Every entry should be copied exactly, with nothing added or dropped.

== RECORDS FOR THE EXERCISE

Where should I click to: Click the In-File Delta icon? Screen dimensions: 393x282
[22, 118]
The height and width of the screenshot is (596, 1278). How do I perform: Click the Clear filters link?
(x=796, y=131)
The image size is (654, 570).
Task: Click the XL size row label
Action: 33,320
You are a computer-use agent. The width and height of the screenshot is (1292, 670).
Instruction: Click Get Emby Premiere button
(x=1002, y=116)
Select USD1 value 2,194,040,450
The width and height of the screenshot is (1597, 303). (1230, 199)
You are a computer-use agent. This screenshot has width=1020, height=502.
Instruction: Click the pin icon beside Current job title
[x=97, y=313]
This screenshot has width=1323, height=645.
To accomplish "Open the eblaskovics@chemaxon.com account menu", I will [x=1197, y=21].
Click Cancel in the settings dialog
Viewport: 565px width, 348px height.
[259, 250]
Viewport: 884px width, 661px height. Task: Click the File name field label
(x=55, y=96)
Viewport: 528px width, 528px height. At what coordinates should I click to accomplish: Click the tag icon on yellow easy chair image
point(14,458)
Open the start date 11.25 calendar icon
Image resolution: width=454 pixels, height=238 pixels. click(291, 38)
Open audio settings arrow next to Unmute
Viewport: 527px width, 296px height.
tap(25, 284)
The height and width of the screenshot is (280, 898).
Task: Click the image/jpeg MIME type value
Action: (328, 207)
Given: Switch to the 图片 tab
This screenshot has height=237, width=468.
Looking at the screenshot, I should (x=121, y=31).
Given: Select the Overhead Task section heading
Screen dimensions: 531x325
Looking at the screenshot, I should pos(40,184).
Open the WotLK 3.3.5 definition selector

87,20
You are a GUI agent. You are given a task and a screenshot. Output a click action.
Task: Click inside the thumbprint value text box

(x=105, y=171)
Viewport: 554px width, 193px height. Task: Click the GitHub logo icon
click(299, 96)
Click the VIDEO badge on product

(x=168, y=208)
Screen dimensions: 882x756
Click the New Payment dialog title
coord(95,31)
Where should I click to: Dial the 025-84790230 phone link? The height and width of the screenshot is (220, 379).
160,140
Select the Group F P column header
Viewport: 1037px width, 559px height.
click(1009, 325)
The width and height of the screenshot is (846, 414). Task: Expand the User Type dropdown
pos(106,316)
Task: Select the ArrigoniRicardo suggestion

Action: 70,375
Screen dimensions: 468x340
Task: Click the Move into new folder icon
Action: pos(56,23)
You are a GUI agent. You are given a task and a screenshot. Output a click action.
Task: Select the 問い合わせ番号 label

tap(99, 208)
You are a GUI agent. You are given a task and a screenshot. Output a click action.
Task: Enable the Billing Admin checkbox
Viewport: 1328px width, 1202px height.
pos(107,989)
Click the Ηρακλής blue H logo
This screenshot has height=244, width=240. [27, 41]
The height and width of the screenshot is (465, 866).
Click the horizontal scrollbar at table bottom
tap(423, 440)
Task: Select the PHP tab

====

**WRITTEN SOLUTION:**
Where should I click to: Click the In-File Delta icon? Screen dimensions: 393x282
[22, 118]
The height and width of the screenshot is (596, 1278). How do I perform: Click the Clear filters link?
(x=796, y=131)
The image size is (654, 570).
Task: Click the XL size row label
Action: 33,320
You are a computer-use agent. The width and height of the screenshot is (1292, 670).
Instruction: Click Get Emby Premiere button
(x=1002, y=116)
Select USD1 value 2,194,040,450
The width and height of the screenshot is (1597, 303). (1230, 199)
You are a computer-use agent. This screenshot has width=1020, height=502.
Instruction: Click the pin icon beside Current job title
[x=97, y=313]
This screenshot has width=1323, height=645.
To accomplish "Open the eblaskovics@chemaxon.com account menu", I will [x=1197, y=21].
Click Cancel in the settings dialog
Viewport: 565px width, 348px height.
[259, 250]
Viewport: 884px width, 661px height. Task: Click the File name field label
(x=55, y=96)
Viewport: 528px width, 528px height. At what coordinates should I click to accomplish: Click the tag icon on yellow easy chair image
point(14,458)
Open the start date 11.25 calendar icon
Image resolution: width=454 pixels, height=238 pixels. click(291, 38)
Open audio settings arrow next to Unmute
Viewport: 527px width, 296px height.
tap(25, 284)
The height and width of the screenshot is (280, 898).
Task: Click the image/jpeg MIME type value
Action: (328, 207)
Given: Switch to the 图片 tab
This screenshot has height=237, width=468.
Looking at the screenshot, I should (x=121, y=31).
Given: Select the Overhead Task section heading
Screen dimensions: 531x325
Looking at the screenshot, I should pos(40,184).
Open the WotLK 3.3.5 definition selector

87,20
You are a GUI agent. You are given a task and a screenshot. Output a click action.
Task: Click inside the thumbprint value text box

(x=105, y=171)
Viewport: 554px width, 193px height. Task: Click the GitHub logo icon
click(299, 96)
Click the VIDEO badge on product

(x=168, y=208)
Screen dimensions: 882x756
Click the New Payment dialog title
coord(95,31)
Where should I click to: Dial the 025-84790230 phone link? The height and width of the screenshot is (220, 379).
160,140
Select the Group F P column header
Viewport: 1037px width, 559px height.
click(1009, 325)
The width and height of the screenshot is (846, 414). Task: Expand the User Type dropdown
pos(106,316)
Task: Select the ArrigoniRicardo suggestion

Action: 70,375
Screen dimensions: 468x340
Task: Click the Move into new folder icon
Action: pos(56,23)
You are a GUI agent. You are given a task and a screenshot. Output a click action.
Task: Select the 問い合わせ番号 label

tap(99, 208)
You are a GUI agent. You are given a task and a screenshot. Output a click action.
Task: Enable the Billing Admin checkbox
Viewport: 1328px width, 1202px height.
pos(107,989)
Click the Ηρακλής blue H logo
This screenshot has height=244, width=240. [27, 41]
The height and width of the screenshot is (465, 866).
Click the horizontal scrollbar at table bottom
tap(423, 440)
Task: Select the PHP tab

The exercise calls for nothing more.